Abstract
pyCapsid is a python package developed to facilitate the characterization of the dynamics and mechanical units of protein shells and other protein complexes. The package was developed in response to the rapid increase of high-resolution structures, particularly capsids of viruses, requiring multiscale biophysical analyses. Given a protein shell, pyCapsid generates the collective vibrations of its amino-acid residues, identifies quasi-rigid mechanical regions, and maps the results back to the input proteins for interpretation. pyCapsid’s source code is available under MIT License on GitHub (https://github.com/luquelab/pycapsid). It has also been deployed in the two leading python package-management systems, PIP (https://pypi.org/project/pyCapsid/) and Conda (https://anaconda.org/luque_lab/pycapsid). Installation instructions and tutorials are available in the GitHub Page-style online documentation (https://luquelab.github.io/pyCapsid). In addition, users can post issues regarding pyCapsid in the GitHub repository (https://github.com/luquelab/pyCapsid/issues).

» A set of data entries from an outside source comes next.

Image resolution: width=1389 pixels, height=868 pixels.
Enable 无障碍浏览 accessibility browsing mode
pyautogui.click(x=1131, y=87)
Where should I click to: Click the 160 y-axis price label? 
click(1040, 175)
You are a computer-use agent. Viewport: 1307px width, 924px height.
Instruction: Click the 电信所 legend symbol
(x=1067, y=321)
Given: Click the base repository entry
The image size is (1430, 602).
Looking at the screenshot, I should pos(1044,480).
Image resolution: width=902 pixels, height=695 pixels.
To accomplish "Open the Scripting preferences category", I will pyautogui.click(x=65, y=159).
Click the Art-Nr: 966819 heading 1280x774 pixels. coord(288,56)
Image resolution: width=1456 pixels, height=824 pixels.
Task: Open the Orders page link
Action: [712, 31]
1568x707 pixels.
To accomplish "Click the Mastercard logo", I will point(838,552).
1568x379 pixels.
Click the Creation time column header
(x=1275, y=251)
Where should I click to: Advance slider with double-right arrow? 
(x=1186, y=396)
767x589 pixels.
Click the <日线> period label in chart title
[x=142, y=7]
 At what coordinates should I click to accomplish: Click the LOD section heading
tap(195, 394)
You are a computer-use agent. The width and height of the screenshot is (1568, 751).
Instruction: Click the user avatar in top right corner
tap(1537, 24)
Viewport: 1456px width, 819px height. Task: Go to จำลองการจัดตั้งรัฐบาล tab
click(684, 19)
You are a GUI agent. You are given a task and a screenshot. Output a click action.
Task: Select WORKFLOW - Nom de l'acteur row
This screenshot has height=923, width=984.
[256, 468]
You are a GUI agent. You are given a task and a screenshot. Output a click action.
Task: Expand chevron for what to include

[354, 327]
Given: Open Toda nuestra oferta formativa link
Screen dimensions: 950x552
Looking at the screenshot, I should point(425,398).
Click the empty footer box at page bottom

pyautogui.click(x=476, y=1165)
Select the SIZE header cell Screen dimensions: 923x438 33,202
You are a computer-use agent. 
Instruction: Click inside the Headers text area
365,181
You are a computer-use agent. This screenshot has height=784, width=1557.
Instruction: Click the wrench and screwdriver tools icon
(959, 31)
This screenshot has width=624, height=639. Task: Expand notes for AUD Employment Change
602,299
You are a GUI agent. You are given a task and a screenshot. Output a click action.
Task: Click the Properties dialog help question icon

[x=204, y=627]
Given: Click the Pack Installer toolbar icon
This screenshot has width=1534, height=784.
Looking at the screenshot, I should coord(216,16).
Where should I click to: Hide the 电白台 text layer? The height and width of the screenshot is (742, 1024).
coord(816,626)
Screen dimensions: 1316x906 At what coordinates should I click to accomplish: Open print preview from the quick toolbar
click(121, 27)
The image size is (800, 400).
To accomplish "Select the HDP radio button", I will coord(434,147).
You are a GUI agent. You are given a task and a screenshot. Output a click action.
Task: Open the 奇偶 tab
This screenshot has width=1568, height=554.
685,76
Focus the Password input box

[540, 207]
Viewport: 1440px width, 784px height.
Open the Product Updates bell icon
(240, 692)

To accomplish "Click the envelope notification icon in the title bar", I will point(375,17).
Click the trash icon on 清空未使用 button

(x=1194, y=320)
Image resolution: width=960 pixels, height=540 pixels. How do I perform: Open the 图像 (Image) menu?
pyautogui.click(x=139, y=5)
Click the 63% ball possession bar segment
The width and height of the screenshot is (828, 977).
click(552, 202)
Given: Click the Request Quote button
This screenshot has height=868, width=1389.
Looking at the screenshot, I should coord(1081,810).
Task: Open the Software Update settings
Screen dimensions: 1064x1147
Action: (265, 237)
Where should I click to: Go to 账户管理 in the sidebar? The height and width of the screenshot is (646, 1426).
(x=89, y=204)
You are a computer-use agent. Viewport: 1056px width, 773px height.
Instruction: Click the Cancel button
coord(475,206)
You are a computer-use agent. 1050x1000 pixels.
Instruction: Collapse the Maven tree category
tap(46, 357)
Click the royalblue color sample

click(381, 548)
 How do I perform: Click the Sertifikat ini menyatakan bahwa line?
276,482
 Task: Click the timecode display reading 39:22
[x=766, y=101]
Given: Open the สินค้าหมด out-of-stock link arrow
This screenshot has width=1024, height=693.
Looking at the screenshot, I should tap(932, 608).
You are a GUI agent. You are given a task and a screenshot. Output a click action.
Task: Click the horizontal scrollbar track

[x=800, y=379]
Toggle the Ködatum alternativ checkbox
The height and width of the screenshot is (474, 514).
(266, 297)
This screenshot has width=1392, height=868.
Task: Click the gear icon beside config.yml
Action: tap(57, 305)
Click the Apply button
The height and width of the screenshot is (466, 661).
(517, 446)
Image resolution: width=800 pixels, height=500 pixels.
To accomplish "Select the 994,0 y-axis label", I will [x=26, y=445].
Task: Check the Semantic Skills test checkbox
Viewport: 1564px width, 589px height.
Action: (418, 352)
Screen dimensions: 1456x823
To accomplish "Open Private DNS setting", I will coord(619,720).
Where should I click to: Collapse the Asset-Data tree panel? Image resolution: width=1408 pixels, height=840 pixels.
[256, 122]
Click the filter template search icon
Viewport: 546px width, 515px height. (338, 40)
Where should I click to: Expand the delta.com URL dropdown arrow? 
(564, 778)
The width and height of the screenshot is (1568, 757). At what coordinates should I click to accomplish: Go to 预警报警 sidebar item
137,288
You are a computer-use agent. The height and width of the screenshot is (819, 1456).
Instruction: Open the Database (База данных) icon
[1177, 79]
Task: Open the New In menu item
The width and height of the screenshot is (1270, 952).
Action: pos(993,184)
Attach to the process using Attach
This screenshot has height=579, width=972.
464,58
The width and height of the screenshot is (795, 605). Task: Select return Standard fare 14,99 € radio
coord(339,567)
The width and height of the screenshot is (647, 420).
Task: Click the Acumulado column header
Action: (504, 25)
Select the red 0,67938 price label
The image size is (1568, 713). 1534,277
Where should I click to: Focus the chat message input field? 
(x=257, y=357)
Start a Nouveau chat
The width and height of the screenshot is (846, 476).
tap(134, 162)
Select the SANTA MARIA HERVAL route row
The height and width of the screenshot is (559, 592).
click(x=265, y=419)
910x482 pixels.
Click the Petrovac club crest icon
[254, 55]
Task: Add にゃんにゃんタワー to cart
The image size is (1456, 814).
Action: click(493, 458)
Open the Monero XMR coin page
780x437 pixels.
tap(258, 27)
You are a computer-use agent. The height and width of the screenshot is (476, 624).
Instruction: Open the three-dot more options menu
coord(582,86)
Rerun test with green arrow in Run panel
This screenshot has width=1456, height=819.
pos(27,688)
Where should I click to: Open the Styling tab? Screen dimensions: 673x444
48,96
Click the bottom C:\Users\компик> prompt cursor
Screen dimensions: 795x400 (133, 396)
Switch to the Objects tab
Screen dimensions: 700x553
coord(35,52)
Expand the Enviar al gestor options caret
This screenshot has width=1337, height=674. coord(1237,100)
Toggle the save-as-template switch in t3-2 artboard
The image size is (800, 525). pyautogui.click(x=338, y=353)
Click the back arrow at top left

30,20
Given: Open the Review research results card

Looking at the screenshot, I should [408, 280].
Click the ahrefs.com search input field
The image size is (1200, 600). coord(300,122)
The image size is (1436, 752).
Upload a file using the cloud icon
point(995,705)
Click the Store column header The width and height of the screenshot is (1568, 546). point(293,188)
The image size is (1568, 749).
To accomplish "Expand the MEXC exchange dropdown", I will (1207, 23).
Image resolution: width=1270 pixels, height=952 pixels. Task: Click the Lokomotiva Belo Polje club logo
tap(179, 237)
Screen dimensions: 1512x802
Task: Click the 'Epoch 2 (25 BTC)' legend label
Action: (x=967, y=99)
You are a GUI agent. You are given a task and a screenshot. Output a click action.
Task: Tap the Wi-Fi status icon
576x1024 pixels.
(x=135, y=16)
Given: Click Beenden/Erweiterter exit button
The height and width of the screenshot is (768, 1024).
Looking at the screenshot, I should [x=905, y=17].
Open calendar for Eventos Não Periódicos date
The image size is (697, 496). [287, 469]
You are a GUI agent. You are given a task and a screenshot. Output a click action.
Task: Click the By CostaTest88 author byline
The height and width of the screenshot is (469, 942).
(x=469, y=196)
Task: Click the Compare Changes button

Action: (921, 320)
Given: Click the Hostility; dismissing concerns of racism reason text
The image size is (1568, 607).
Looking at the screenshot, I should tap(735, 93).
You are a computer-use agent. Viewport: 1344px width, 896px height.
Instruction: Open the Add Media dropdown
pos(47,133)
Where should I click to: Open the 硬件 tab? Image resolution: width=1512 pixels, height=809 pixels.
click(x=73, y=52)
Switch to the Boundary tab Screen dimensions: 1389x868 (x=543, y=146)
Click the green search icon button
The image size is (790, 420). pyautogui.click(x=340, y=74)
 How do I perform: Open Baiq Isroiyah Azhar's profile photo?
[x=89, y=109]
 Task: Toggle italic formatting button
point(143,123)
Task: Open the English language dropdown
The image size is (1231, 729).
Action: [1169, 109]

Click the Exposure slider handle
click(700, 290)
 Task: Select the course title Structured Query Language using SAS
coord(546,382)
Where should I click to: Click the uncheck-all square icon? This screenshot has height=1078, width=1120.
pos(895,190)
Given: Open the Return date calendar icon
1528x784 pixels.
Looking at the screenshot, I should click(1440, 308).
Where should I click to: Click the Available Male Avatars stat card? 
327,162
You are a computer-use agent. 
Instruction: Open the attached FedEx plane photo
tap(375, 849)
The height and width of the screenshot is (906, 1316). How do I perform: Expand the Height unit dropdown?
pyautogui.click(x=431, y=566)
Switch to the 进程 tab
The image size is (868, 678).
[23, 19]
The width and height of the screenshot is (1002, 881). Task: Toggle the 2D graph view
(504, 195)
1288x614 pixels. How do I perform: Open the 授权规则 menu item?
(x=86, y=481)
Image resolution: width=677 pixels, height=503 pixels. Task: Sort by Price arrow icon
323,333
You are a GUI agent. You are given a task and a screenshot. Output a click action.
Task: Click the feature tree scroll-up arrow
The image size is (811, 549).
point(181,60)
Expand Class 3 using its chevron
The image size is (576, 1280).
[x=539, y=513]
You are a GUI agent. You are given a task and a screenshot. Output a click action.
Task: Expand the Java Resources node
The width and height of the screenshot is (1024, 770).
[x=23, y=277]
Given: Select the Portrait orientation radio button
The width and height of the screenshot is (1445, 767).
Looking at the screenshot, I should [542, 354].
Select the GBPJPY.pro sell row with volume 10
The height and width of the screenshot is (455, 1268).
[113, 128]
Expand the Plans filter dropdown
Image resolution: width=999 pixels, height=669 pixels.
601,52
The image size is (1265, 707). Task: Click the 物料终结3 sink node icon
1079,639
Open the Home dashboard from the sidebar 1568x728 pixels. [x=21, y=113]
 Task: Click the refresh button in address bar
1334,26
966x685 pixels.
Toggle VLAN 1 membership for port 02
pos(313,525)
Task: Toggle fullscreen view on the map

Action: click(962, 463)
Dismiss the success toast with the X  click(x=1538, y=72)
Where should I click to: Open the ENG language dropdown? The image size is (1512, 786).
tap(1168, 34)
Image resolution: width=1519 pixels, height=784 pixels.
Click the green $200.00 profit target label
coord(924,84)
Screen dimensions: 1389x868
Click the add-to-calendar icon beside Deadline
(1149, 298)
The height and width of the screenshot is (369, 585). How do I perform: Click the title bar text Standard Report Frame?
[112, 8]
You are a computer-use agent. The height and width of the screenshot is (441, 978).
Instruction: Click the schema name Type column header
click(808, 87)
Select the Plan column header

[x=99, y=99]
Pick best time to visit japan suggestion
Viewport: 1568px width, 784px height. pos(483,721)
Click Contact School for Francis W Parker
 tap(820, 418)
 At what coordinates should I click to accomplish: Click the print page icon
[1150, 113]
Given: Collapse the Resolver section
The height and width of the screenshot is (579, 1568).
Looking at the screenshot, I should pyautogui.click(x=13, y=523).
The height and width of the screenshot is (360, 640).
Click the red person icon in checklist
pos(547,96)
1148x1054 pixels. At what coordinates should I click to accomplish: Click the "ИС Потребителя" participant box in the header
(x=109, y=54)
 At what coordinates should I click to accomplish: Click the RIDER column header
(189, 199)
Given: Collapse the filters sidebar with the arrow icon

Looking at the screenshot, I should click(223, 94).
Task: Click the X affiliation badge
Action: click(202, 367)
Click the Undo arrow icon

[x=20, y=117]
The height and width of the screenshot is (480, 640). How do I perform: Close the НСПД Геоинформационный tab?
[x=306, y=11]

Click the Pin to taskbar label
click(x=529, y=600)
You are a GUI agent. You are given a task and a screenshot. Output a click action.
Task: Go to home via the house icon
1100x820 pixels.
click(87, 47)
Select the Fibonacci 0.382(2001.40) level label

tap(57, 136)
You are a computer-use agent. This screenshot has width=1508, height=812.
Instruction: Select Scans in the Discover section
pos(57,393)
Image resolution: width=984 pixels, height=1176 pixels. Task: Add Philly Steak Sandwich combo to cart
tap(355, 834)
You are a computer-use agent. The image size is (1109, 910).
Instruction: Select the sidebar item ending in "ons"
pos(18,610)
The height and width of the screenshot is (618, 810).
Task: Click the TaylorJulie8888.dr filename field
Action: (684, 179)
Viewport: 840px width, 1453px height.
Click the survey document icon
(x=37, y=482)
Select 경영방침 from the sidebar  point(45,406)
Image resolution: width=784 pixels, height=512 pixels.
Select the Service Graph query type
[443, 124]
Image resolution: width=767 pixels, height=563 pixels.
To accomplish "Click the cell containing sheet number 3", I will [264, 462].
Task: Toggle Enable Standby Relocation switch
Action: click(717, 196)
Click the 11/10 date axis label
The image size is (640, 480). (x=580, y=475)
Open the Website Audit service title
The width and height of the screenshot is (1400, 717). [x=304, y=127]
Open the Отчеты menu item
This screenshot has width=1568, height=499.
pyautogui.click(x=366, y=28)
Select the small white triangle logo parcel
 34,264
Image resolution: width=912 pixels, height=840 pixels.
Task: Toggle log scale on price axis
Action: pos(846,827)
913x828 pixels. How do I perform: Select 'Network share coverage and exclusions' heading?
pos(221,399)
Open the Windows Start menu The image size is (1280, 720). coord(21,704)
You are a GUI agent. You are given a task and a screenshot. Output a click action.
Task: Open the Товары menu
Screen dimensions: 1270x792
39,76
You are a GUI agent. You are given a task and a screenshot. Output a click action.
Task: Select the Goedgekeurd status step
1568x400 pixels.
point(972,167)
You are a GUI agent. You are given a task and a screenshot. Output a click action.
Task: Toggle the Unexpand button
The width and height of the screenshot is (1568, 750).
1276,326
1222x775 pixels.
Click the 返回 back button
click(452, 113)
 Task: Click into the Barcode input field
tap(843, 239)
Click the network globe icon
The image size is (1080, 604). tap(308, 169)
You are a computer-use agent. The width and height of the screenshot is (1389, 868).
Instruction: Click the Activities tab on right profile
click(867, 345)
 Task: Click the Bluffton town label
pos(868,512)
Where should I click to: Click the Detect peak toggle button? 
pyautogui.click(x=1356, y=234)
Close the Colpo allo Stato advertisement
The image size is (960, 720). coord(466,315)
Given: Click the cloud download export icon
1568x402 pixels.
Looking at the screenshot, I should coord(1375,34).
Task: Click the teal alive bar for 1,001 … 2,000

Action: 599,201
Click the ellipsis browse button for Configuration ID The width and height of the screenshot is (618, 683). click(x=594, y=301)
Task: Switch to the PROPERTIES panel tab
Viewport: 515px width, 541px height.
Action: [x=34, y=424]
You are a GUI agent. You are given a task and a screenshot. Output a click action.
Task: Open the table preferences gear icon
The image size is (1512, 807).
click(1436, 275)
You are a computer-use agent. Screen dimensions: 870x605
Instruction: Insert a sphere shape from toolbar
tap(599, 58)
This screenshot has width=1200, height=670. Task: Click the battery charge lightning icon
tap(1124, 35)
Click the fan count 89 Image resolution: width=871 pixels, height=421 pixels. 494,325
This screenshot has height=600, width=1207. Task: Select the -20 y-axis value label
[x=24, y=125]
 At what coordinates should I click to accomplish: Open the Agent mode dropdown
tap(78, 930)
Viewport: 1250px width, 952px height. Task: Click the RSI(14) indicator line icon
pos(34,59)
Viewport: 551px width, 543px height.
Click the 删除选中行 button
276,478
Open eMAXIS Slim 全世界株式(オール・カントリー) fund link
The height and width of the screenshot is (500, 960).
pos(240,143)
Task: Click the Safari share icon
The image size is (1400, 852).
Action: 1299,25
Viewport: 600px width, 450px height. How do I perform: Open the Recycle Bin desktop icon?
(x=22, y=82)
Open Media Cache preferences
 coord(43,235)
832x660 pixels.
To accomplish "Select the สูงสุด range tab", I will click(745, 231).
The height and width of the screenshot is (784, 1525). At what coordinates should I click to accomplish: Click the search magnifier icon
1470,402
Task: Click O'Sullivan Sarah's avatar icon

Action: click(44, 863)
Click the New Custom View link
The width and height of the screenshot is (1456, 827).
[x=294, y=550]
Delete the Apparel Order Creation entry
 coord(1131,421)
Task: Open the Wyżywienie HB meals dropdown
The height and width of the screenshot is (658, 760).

Contact Antoni Luque (aluque{at}sdsu.edu).
Supplementary information (SI) Further details and figures on the performance results reported in this article are available in the GitHub repository https://github.com/luquelab/pyCapsid/tree/main/results/performance). A gallery displaying the application of pyCapsid to various protein shells is available on the online documentation (https://luquelab.github.io/pyCapsid/gallery/).
1 Introduction
Viruses protect their infective genomes in protein shells called capsids (Twarock and Luque 2019). The number of capsids resolved structurally has increased exponentially in the last two decades, partly thanks to cryo-electron microscopy advances (Callaway 2020; Johnson and Olson 2021; Montiel-Garcia et al. 2021). These three-dimensional reconstructions combined with computational algorithms and complementary experimental techniques are leading to a mechanistic characterization of the assembly, dynamics, and stability of viral capsids, opening the doors to new antiviral strategies (Johnson et al. 2021; Twarock and Stockley 2019; Organtini et al. 2017; Kizziah, Rodenburg, and Dokland 2020; Yeager et al. 1990; Qazi et al. 2018; Li et al. 2008; Mata et al. 2020; de Pablo and San Martín 2022; X. Zhang et al. 2013; Bayfield, Steven, and Antson 2020; Montiel-Garcia et al. 2021; Podgorski et al. 2020; Hua et al. 2017; Mohajerani et al. 2022; Wilson and Roof 2021; Bruinsma, Wuite, and Roos 2021; Luque and Reguera 2013; Lee et al. 2022; Grime et al. 2016; Plavec et al. 2021). Among the computational methods, molecular dynamics algorithms have improved dramatically in the last decades and can infer the dynamics of large protein complexes. However, they resolve relatively short timescales (⪝ 1 μs) and require specialized computational resources (Jana and May 2021; Hadden et al. 2018; Perilla and Schulten 2017; Bryer et al. 2022). The fact that capsids are assembled from 60 to more than 60,000 proteins further limits the application of molecular dynamics (Twarock and Luque 2019; Luque et al. 2020; Berg and Roux 2021). Alternatively, the combination of normal mode analysis (NMA), molecular coarse-graining, and elastic network models (ENM) offers a more scalable solution (Bahar et al. 2010; Romo and Grossfield 2011a). This approach has successfully estimated the collective motion of proteins in complexes (Bahar et al. 2010) and identified structural conformational changes in capsids (Tama and Brooks 2005). Nonetheless, no easy-to-use computational packages are currently available to characterize the dynamics and mechanical properties of protein shells. The bioinformatics software presented here, pyCapsid, aims to address this issue.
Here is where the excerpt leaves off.